- What the task asks:
Where does "computer" appear in the data? Return each line that holds it.
[Start of Attachment]
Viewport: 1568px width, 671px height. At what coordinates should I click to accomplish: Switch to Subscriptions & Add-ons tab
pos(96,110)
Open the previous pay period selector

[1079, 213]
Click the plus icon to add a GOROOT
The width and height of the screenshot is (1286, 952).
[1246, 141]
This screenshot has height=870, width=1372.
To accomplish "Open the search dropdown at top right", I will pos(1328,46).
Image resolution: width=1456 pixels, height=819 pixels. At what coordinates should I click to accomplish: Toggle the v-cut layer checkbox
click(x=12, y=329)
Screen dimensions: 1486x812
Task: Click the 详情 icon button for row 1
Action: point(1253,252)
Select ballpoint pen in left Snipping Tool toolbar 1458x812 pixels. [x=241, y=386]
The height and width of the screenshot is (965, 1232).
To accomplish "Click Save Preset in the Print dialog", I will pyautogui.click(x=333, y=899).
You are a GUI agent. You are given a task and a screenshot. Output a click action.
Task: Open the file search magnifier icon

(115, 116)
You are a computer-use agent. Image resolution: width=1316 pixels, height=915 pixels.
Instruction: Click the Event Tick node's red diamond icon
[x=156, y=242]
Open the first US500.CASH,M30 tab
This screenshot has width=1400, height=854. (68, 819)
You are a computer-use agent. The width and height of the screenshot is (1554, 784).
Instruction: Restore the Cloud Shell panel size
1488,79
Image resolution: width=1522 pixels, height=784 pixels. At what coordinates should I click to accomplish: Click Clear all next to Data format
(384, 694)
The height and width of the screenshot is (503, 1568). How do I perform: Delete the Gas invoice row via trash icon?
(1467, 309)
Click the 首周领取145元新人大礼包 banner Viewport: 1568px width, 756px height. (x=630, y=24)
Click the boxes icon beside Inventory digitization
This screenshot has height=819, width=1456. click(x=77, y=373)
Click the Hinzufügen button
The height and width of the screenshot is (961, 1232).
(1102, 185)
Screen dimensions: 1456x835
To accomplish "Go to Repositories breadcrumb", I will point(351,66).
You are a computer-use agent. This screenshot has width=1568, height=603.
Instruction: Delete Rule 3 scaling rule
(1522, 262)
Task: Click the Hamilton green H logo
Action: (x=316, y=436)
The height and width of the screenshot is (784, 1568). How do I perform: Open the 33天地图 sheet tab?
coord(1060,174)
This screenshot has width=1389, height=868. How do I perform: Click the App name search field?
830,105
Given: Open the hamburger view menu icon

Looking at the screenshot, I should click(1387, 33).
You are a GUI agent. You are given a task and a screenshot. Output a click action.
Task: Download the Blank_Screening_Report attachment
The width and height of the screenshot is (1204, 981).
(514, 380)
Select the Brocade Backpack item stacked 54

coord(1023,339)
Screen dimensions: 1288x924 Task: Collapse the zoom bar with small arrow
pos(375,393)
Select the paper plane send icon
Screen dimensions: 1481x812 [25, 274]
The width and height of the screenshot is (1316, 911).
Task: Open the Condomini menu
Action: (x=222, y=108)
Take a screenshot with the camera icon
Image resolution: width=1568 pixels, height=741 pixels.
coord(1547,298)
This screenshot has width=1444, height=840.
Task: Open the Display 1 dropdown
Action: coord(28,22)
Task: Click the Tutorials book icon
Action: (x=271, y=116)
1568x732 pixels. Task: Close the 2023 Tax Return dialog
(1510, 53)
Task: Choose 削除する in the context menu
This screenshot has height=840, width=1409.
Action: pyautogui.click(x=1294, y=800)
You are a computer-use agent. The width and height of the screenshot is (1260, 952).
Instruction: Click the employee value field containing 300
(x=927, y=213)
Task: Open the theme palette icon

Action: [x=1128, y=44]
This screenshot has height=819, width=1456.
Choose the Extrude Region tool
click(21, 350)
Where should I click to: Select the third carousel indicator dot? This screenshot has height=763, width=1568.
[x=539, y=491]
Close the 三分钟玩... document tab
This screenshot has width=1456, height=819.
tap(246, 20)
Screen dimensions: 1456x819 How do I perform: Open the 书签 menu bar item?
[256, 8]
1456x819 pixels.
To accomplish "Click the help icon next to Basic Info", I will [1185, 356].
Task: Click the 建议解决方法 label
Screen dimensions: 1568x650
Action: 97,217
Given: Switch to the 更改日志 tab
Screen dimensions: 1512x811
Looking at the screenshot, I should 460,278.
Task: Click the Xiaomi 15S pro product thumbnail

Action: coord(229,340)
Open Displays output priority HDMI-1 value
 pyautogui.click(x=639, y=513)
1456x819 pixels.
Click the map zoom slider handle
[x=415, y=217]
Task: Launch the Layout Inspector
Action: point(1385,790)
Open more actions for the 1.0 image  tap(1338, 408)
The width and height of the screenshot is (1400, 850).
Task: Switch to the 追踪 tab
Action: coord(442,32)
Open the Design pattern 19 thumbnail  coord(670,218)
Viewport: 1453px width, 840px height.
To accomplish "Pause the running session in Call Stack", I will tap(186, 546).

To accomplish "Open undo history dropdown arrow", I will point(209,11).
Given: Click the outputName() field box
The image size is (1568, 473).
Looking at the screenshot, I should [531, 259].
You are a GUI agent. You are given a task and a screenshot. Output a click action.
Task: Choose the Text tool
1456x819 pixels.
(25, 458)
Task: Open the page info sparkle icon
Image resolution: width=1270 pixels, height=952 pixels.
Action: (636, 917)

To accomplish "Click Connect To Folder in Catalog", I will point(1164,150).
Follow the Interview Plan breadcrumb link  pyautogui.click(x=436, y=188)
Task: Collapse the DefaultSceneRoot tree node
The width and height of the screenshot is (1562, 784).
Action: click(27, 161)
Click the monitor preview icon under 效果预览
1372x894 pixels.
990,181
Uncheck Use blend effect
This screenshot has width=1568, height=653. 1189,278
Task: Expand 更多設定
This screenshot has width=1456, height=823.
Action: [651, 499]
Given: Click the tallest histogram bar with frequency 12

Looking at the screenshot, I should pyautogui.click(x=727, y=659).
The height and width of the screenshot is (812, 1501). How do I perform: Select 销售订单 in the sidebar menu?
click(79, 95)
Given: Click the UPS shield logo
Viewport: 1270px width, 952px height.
[End of Attachment]
- Finished task:
You are a computer-use agent. Image resolution: width=1316 pixels, height=915 pixels.
You are a computer-use agent. The width and height of the screenshot is (1554, 784).
You are a computer-use agent. This screenshot has width=1568, height=603.
You are a computer-use agent. The width and height of the screenshot is (1260, 952).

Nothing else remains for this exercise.